Topographic regularity in motor cortex is called somatotopic organization. Strong somatotopy has been shown via seeded correlation [7]. Specifically, the vertices on the motor cortex of one hemisphere is first treated as seed points to be correlated with all the vertices on motor cortex of the other hemisphere. Afterwards, the maximally correlated vertex pairs are picked out to form a functional connectivity map (fcMap). This process applies to both sides of motor cortex. In our experiment, we compute the fcMap by casting it as a bipartite graph matching problem with the matching cost defined as 1 − |R(x_i, x_i′)|, where R(·, ·) is the correlation coefficient of corresponding components from ICA. A global optimal solution for this problem is then computed with the Hungarian algorithm. Due to the bipartite graph matching formulation, we call the Hungarian algorithm based fcMap bilateral fcMap. Using group ICA computed from conventional methods and our kernel-regularized ICA, we have computed the bilateral fcMap for the HCP data set and the results are visualized in Fig. 2(a) and (b), respectively. We can clearly see that fcMap obtained from novel ICA method demonstrate much more regular functional topography that agrees with previous findings [4, 7].

Fig. 2.

A comparison of group bilateral fcMaps computed with (a) conventional group ICA and (b) our kernel-regularized group ICA.

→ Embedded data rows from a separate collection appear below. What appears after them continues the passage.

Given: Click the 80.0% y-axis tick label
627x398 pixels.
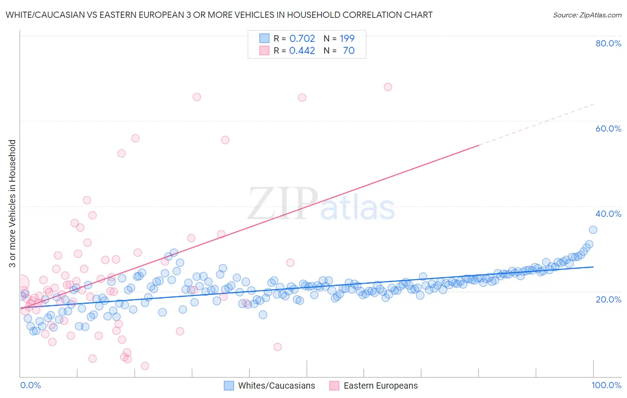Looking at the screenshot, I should [x=608, y=43].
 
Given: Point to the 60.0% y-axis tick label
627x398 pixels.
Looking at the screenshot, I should [x=608, y=129].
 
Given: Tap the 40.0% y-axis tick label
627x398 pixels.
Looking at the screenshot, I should [x=608, y=214].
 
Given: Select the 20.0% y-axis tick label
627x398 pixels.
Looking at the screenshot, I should [x=608, y=299].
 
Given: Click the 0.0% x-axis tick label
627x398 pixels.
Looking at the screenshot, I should [x=30, y=385].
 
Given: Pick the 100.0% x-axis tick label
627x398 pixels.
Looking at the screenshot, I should [x=606, y=385].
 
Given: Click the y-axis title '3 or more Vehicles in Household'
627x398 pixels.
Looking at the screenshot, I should [x=12, y=203].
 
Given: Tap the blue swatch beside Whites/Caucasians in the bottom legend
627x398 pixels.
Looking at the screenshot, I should [x=229, y=386].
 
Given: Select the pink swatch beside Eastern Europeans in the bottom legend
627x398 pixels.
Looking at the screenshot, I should [x=334, y=386].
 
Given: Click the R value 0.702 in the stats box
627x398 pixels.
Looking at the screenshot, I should [x=302, y=38].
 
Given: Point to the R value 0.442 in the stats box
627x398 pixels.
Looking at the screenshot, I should [x=302, y=50].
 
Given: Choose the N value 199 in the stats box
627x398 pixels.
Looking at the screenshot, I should [x=347, y=38].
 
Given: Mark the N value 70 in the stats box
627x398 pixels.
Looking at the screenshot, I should [x=349, y=50].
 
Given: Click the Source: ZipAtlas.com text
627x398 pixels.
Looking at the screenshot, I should [x=587, y=15].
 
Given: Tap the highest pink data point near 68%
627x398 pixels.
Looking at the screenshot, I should [x=388, y=87].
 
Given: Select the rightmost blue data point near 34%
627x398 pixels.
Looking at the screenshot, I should [x=593, y=230].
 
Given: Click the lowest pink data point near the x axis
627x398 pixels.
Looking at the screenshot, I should [x=145, y=366].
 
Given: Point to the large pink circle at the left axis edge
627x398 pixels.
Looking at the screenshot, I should [x=21, y=282].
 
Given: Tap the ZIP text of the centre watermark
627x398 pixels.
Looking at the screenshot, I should [x=283, y=204].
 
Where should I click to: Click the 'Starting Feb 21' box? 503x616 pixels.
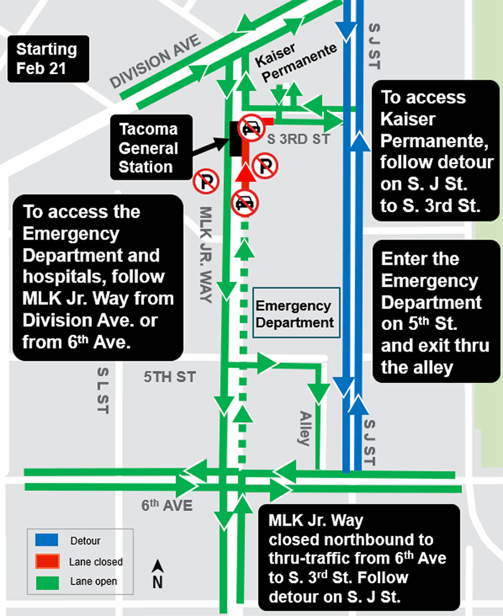(47, 60)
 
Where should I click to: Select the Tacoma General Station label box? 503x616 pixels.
(149, 149)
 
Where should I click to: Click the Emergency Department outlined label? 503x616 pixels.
(295, 315)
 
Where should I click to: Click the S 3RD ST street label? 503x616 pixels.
(297, 140)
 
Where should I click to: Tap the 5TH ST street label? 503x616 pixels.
(170, 377)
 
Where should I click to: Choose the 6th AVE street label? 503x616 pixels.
(167, 506)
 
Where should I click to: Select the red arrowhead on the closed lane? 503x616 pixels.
(246, 174)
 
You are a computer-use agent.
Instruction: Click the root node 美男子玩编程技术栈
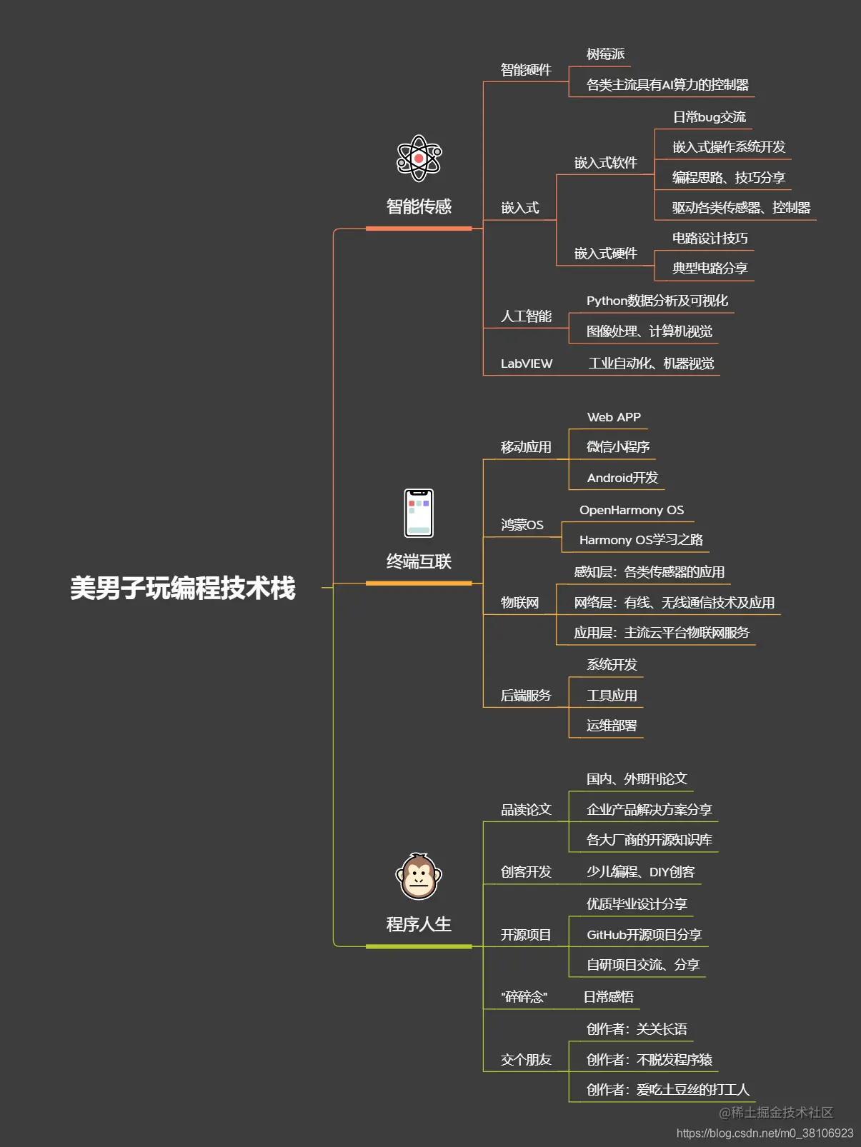pos(182,588)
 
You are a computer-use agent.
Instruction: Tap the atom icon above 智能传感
pos(419,158)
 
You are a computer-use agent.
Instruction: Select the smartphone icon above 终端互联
pos(419,513)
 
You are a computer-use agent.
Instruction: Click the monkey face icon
pos(419,876)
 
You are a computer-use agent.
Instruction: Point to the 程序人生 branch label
pos(419,924)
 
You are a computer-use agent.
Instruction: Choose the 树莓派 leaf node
pos(605,54)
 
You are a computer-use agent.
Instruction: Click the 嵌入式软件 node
pos(605,163)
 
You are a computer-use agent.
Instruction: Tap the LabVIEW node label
pos(527,364)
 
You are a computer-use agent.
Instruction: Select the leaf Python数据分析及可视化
pos(657,301)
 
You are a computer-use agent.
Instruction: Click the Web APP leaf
pos(614,417)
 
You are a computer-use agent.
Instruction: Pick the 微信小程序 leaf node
pos(617,447)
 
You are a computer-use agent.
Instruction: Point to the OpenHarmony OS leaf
pos(631,510)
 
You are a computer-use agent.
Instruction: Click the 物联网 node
pos(519,603)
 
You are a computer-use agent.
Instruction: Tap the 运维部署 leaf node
pos(611,726)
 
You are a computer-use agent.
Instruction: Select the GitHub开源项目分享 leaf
pos(644,935)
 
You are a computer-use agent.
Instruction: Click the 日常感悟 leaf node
pos(608,997)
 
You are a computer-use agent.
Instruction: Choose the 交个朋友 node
pos(526,1060)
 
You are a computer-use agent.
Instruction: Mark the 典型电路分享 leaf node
pos(710,269)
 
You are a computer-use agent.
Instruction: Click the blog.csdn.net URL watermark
pos(765,1133)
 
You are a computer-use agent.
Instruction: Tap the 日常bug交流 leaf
pos(709,117)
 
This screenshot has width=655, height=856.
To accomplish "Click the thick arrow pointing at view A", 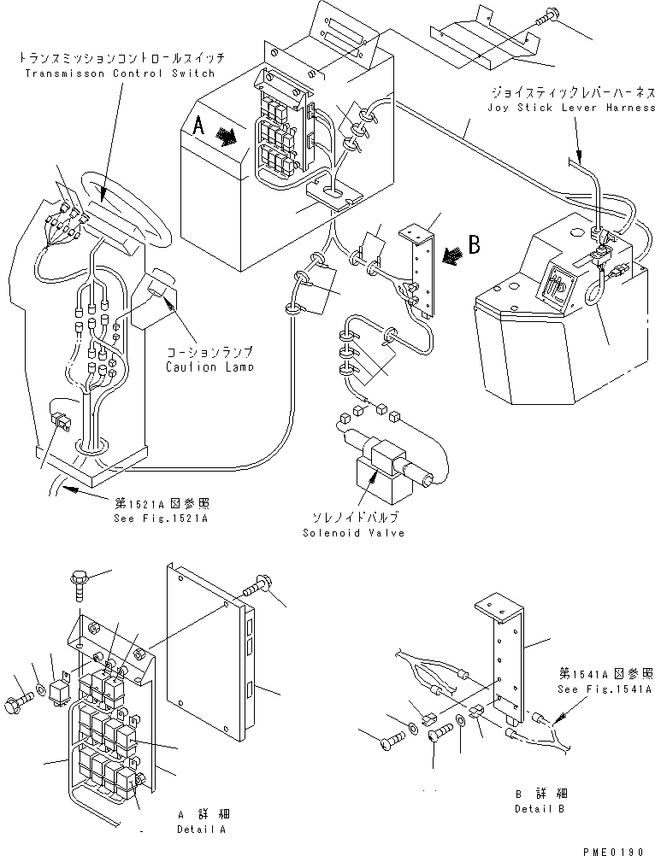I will coord(227,136).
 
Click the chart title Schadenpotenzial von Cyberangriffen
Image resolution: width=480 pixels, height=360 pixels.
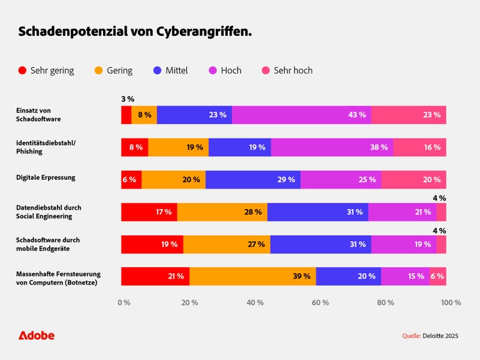point(135,31)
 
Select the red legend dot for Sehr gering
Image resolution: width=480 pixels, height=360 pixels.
point(22,70)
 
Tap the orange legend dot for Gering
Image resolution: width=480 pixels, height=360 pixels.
point(99,70)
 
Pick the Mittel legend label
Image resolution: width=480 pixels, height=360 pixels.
point(177,70)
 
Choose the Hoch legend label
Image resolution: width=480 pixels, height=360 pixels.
point(231,70)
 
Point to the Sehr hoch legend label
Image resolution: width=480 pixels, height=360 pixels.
point(293,70)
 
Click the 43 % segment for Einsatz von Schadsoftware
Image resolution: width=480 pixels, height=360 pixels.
point(301,115)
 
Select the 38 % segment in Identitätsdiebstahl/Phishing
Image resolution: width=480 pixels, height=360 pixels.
point(332,147)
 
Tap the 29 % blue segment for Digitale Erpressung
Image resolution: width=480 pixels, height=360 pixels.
point(253,180)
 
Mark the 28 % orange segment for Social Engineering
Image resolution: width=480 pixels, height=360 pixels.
point(222,212)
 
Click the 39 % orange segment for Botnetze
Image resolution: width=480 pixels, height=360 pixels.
point(253,276)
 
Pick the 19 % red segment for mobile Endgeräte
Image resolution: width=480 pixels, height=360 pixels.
point(152,244)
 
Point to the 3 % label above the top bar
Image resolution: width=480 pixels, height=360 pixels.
point(127,99)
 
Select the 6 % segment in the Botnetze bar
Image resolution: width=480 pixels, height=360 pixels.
point(438,276)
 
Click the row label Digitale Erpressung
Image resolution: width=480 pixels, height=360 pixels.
point(45,177)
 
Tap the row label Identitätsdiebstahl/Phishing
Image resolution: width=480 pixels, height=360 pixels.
point(45,147)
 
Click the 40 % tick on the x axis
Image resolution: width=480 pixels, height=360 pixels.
point(255,302)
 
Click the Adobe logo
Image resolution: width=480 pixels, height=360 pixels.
point(36,335)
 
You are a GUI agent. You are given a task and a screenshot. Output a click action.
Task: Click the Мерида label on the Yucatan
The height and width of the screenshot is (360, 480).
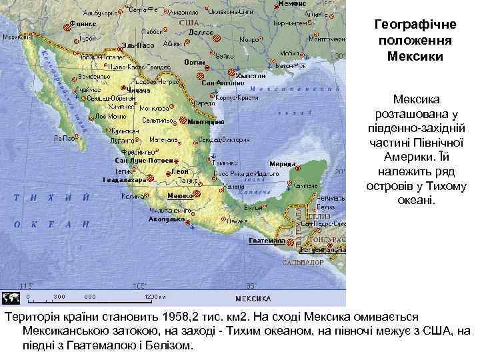[x=283, y=163]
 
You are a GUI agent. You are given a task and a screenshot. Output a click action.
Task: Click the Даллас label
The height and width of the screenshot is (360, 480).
[x=200, y=31]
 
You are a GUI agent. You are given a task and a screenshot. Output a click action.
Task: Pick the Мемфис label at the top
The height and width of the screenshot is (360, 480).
[x=293, y=4]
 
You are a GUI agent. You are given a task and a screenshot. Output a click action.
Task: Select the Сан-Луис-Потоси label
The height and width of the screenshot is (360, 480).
[x=145, y=161]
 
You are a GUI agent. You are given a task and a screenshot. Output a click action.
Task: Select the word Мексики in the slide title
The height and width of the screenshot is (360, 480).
[x=414, y=55]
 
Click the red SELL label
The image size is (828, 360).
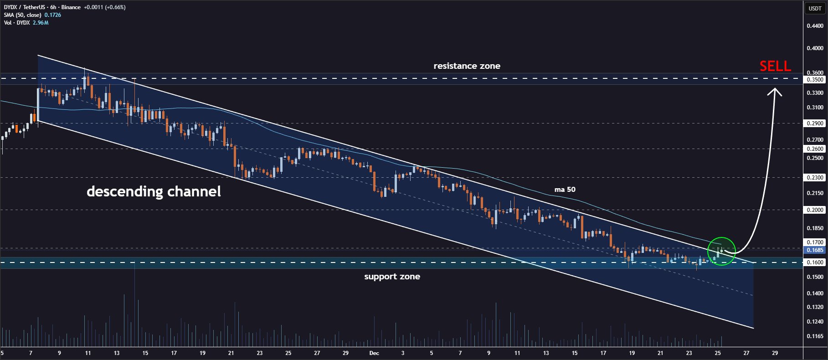[x=775, y=67]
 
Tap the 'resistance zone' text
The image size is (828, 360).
[x=467, y=66]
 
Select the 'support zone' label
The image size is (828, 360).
[x=392, y=277]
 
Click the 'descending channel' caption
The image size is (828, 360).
[x=154, y=191]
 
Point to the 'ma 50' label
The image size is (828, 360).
[x=565, y=190]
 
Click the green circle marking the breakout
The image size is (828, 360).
[x=721, y=251]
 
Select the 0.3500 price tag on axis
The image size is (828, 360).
[x=815, y=80]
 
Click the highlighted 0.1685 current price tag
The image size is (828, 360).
[x=815, y=250]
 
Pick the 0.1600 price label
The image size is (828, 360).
[x=815, y=262]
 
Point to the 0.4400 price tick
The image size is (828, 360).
[x=815, y=26]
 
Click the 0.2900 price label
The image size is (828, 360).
[x=815, y=123]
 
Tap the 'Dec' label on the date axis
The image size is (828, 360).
[x=374, y=353]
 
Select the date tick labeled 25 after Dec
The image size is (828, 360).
[x=718, y=353]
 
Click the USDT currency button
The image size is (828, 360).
[x=815, y=8]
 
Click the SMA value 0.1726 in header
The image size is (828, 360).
[x=52, y=15]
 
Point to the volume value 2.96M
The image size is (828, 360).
[x=41, y=23]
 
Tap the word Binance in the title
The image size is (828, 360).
[x=71, y=7]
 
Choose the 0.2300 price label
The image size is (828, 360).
[x=815, y=178]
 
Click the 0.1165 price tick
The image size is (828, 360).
[x=815, y=336]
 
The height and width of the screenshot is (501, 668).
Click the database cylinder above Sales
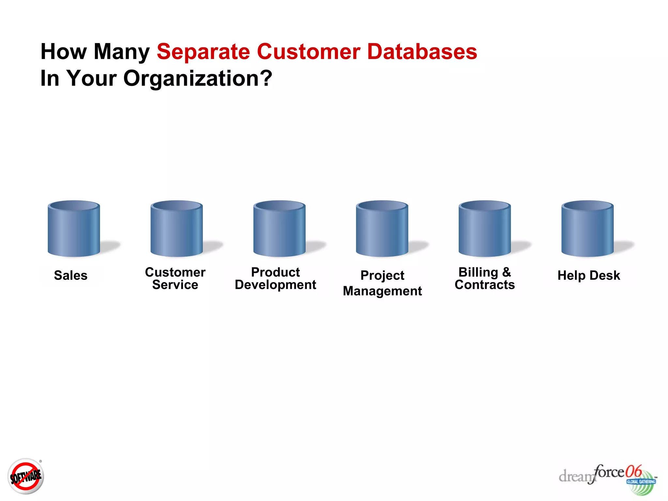(x=74, y=229)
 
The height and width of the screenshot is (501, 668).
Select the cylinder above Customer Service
(x=176, y=229)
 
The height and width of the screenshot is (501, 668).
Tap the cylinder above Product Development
(x=279, y=229)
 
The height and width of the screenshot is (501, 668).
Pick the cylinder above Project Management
(x=382, y=229)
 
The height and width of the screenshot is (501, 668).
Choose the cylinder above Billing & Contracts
(x=485, y=229)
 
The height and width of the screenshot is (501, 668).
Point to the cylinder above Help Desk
(x=587, y=229)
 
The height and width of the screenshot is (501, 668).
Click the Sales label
(x=71, y=275)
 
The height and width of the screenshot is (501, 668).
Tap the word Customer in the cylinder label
(x=175, y=272)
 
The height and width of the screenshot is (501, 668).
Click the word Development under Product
(x=275, y=285)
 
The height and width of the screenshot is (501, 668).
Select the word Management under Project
(x=382, y=291)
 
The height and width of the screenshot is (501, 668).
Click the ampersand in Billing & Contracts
(x=507, y=272)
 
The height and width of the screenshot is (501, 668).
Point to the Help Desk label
(x=589, y=275)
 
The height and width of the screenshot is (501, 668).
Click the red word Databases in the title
(x=422, y=52)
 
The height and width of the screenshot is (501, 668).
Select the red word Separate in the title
(x=203, y=52)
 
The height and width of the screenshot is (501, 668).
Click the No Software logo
(x=26, y=476)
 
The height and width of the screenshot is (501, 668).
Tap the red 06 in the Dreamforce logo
(x=633, y=471)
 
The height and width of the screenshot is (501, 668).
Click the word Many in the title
(x=122, y=52)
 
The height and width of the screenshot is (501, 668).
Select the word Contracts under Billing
(x=485, y=285)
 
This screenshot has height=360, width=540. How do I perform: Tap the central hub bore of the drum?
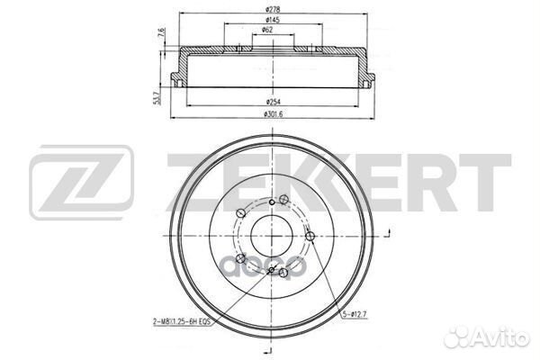coord(269,237)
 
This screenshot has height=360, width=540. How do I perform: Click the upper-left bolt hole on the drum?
coord(238,212)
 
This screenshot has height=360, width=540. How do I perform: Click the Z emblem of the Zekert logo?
coord(82,184)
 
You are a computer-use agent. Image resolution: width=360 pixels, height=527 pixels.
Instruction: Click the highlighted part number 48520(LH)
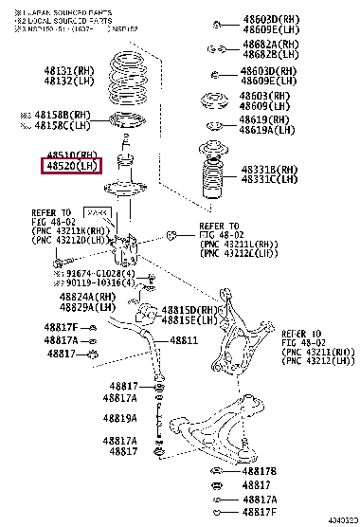[69, 167]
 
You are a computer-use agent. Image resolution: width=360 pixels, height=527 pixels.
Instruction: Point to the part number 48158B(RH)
[72, 114]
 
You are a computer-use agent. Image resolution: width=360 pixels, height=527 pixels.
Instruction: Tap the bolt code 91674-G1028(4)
[100, 273]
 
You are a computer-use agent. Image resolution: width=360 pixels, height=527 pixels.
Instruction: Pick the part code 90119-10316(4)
[100, 282]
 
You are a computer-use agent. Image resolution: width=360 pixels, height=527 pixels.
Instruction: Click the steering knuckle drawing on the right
[242, 336]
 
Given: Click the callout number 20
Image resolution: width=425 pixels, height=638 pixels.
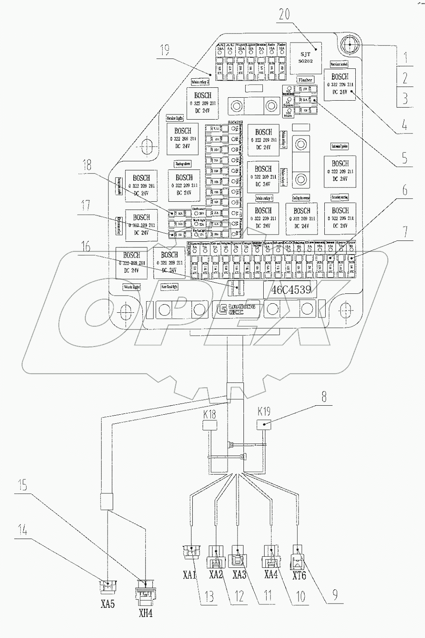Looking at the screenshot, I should (x=296, y=15).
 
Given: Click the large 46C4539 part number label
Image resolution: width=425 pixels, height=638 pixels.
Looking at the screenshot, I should (x=291, y=290).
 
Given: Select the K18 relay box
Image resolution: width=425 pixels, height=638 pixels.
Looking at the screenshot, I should (x=209, y=425).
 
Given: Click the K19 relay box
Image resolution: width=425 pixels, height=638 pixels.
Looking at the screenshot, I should (x=264, y=425).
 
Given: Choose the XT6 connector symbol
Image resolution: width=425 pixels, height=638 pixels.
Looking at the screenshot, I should (x=299, y=553).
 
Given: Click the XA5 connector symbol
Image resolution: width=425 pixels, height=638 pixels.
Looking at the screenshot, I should (x=108, y=586).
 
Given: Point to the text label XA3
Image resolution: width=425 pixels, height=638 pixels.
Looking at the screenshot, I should (x=240, y=575).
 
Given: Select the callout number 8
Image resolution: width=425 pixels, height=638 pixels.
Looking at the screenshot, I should (x=324, y=398).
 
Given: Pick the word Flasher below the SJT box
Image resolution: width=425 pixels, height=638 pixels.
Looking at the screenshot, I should (x=305, y=80).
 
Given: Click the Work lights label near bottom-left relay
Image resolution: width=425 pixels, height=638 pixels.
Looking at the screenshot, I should (x=132, y=287).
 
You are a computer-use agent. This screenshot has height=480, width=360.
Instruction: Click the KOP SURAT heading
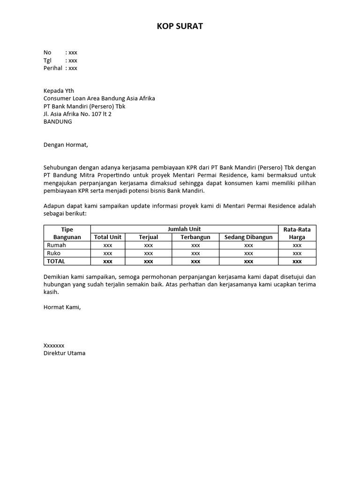180,26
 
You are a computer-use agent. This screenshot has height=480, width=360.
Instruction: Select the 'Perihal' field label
53,68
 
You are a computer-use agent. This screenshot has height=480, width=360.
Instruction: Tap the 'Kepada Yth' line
59,91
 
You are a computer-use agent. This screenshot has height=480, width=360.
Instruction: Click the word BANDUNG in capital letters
58,121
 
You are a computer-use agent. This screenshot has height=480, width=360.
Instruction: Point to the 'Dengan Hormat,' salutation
66,145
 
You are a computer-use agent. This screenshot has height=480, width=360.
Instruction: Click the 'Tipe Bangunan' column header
67,233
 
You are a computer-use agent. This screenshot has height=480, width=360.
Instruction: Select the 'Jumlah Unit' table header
184,229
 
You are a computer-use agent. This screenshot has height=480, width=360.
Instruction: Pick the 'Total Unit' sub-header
108,237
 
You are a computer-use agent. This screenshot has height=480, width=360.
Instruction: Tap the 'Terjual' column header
149,237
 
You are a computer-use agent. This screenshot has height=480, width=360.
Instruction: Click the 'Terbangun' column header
195,237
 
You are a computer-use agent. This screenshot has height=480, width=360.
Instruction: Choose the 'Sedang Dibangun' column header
248,237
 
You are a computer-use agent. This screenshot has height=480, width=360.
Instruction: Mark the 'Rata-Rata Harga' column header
297,233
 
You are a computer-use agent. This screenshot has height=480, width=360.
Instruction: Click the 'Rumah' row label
56,245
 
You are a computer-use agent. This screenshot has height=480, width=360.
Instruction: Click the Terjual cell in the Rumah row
149,245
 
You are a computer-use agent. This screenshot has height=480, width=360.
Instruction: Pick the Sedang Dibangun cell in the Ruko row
248,253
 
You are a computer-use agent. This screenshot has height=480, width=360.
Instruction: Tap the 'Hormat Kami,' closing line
62,308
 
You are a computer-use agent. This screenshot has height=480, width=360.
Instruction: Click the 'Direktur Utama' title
64,353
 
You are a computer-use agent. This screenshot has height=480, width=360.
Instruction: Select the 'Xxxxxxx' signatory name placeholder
54,345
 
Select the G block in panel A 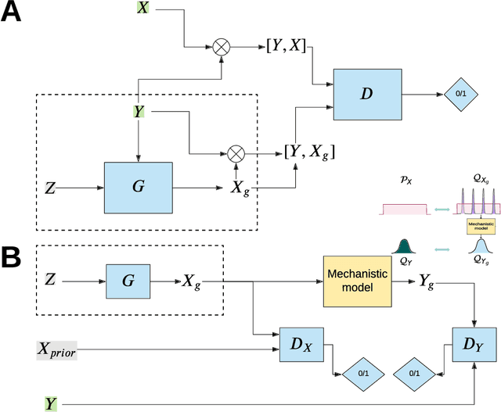click(x=138, y=188)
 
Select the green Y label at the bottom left click(x=52, y=403)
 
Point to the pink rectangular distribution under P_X click(x=404, y=210)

In Fig. 3, we also compare the extracted spatial maps from conventional group ICA and our method. Due to space limitation, we only present some representative components here. We can see that the spatial maps produced by our method successfully captures the functional topography between the left and right motor cortex. These spatial maps are thus not only useful for computing the fcMap shown in Fig. 2, but also hold great potential for detecting detailed and topographically organized co-activation between different brain regions.

Fig. 3.

Representative spatial maps from the conventional group ICA (top row) and our method (bottom row).

3.3 Reproducibility

We further evaluate the reproducibility of our method. We rerun the conventional group ICA and our method 20 times for different number of components. We used 5, 10, 20, 30, and 40 components in the experiments. We adopt three measures for reproducibility: the Coefficient of Variation (CoV), Structural Connectivity (SC) fidelity and FC fidelity. The CoV is a common intra-class reproducibility measure for connectome [16]. It is defined as the average ratio of the standard deviation of each edge weight in the FC matrices against the mean of each edge weight over all runs of experiments for fixed parameters. The SC fidelity is defined as the correlation between the ICA based group connectivity matrices and the SC matrix calculated using Eq. (2). The FC fidelity is defined as the correlation between the ICA based group FC matrices and the FC matrix calculated from Pearson correlation. These two measures quantify the fidelity of the connectivity matrices in terms of FC and SC respectively. The results are shown in Fig. 4. We can observe that our method gives more valid and reproducible FC matrix, compared to the conventional ICA. Interestingly, we find that our method can produce a connectivity matrix that well approximates both the FC and SC matrices. Besides, the number of components reaches overall best performance is around 25. The relatively large CoV is perhaps due to the local algorithms we chose for optimization. This problem can be alleviated by using stochastic gradient ascent or other global optimization strategies.

Fig. 4.

Reproducibility measures. The baselines in SC and FC fidelity plots are the correlation value between SC matrix and correlation based FC matrix. The spreads at each point in the fidelity plots denote the standard deviation of the value.

4 Conclusion

In this work, we proposed a framework to extract functional topography by incorporating structural topographic regularity in ICA. This gives rises to a novel kernel regularized semi-blind ICA for extracting functional topography. The experimental results show that our method extracts functional connectopy agreeable with previous findings and it also extracts topographically organized spatial maps in the primary motor cortex. For future work, we will apply this method to general brain regions connected with topographically organized fiber bundles such as the visual cortex.